PROBLEM:
Please quote only the lines that start at the one with "Where should I click to: Tap" and go on to the last line of the data, both ends kept.

TASK INPUTS:
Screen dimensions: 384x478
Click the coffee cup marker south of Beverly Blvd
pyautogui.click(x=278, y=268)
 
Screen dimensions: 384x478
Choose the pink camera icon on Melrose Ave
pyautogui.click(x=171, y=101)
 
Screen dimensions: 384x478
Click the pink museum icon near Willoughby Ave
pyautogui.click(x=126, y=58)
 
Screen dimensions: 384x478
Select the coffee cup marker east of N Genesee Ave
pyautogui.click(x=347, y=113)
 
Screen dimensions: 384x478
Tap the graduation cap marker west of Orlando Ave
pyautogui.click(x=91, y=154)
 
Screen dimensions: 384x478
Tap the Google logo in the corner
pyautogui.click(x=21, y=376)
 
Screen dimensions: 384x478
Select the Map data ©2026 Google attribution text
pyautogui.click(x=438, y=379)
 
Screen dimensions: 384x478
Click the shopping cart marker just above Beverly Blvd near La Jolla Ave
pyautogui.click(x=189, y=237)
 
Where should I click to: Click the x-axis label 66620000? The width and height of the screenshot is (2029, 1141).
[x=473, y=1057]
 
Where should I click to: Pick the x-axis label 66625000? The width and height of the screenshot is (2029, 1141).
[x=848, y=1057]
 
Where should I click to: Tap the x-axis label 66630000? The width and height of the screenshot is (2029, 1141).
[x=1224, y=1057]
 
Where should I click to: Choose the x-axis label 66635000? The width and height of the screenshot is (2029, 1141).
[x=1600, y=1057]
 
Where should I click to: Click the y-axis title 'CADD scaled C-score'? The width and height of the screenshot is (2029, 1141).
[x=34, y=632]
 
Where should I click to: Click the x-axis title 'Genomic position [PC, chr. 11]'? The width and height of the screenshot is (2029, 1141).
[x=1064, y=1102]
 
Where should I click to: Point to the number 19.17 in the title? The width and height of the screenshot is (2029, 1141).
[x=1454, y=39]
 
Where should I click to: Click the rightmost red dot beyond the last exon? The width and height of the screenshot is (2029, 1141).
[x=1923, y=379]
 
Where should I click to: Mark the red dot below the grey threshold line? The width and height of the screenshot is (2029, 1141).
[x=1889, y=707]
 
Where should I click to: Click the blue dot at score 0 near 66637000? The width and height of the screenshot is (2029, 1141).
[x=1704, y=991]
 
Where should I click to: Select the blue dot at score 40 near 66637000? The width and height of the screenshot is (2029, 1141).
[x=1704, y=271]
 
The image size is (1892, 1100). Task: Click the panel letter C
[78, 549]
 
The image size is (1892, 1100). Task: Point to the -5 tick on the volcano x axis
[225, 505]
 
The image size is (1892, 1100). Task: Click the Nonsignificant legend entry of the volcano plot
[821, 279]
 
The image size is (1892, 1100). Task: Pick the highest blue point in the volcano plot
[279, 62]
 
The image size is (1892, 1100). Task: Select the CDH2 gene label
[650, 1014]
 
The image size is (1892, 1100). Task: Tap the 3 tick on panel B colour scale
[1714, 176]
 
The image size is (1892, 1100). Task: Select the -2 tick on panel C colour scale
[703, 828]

YOUR SOLUTION:
Where should I click to: Tap the x-axis label 66630000? The width and height of the screenshot is (2029, 1141).
[x=1224, y=1057]
 
Where should I click to: Choose the x-axis label 66635000? The width and height of the screenshot is (2029, 1141).
[x=1600, y=1057]
 
Where should I click to: Click the y-axis title 'CADD scaled C-score'? The width and height of the screenshot is (2029, 1141).
[x=34, y=632]
 
Where should I click to: Click the x-axis title 'Genomic position [PC, chr. 11]'? The width and height of the screenshot is (2029, 1141).
[x=1064, y=1102]
 
Where should I click to: Point to the number 19.17 in the title? The width and height of the screenshot is (2029, 1141).
[x=1454, y=39]
 
Where should I click to: Click the rightmost red dot beyond the last exon? The width and height of the screenshot is (2029, 1141).
[x=1923, y=379]
 
Where should I click to: Mark the red dot below the grey threshold line? The width and height of the screenshot is (2029, 1141).
[x=1889, y=707]
 
Where should I click to: Click the blue dot at score 0 near 66637000? The width and height of the screenshot is (2029, 1141).
[x=1704, y=991]
 
Where should I click to: Select the blue dot at score 40 near 66637000? The width and height of the screenshot is (2029, 1141).
[x=1704, y=271]
 
The image size is (1892, 1100). Task: Click the panel letter C
[78, 549]
 
The image size is (1892, 1100). Task: Point to the -5 tick on the volcano x axis
[225, 505]
 
The image size is (1892, 1100). Task: Click the Nonsignificant legend entry of the volcano plot
[821, 279]
 
The image size is (1892, 1100). Task: Pick the highest blue point in the volcano plot
[279, 62]
 
The image size is (1892, 1100). Task: Select the CDH2 gene label
[650, 1014]
 
The image size is (1892, 1100). Task: Tap the 3 tick on panel B colour scale
[1714, 176]
 
The image size is (1892, 1100). Task: Select the -2 tick on panel C colour scale
[703, 828]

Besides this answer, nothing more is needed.